Enhanced Wall Boundary Modeling for Turbulent Flows Using the Lattice Boltzmann Method with Adaptive Cartesian Grids

TL;DR

This paper introduces an improved wall boundary treatment for the lattice Boltzmann method, coupling it with a turbulence model to accurately simulate high-Reynolds-number turbulent flows on adaptive Cartesian grids, validated on aerodynamic benchmarks.

Contribution

It develops a novel LBM-RANS approach with enhanced boundary conditions and minimal geometric data, enabling accurate turbulent flow simulations on complex geometries.

Findings

Good agreement with experimental data and finite-volume RANS solutions.

Accurate predictions of skin friction and boundary layer profiles.

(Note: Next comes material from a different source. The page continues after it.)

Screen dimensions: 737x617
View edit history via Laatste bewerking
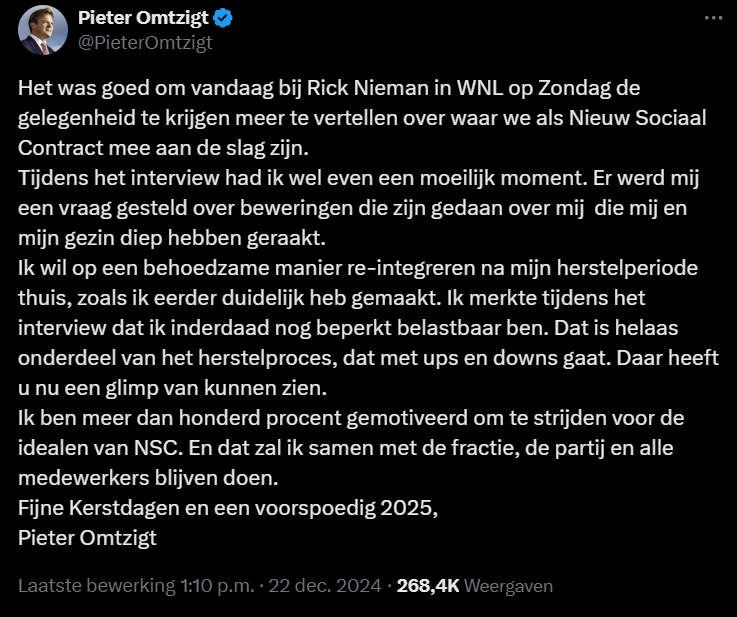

Method is suitable for GPU implementation and complex geometries.

Abstract

We propose an enhanced wall-boundary treatment for the lattice Boltzmann method (LBM), designed for high-Reynolds-number turbulent flows on adaptively refined Cartesian grids. The method improves the slip-velocity bounce-back scheme by coupling it with a near-wall turbulence model based on an analytical wall function. The Spalart-Allmaras (negative) turbulence model is solved using a second-order finite-difference scheme and integrated within the LBM framework to statistically represent the Reynolds-Averaged Navier-Stokes (RANS) equations (LBM-RANS). The approach is validated on two benchmark configurations: the National Advisory Committee for Aeronautics (NACA) 0012 airfoil and the McDonnell Douglas (MD)-30P30N multi-element high-lift configuration. LBM-RANS results show good agreement with conventional finite-volume RANS solutions and experimental data for key aerodynamic quantities, including pressure and skin-friction distributions, as well as turbulent boundary layer velocity profiles and eddy-viscosity fields. The method delivers smooth and accurate predictions of skin friction, which are often challenging for immersed-boundary approaches on Cartesian grids. The auxiliary geometric data required for enforcing the turbulent boundary condition are minimal, making the method potentially well-suited for graphics processing unit (GPU)-based implementations. Moreover, no ad-hoc near-wall treatments are needed, as the boundary condition is applied naturally via the link-wise bounce-back scheme. These results illustrate that the proposed LBM-RANS framework can robustly and accurately simulate high-Reynolds-number turbulent two-dimensional (2D) flows over complex aerodynamic geometries under equilibrium or near-equilibrium conditions.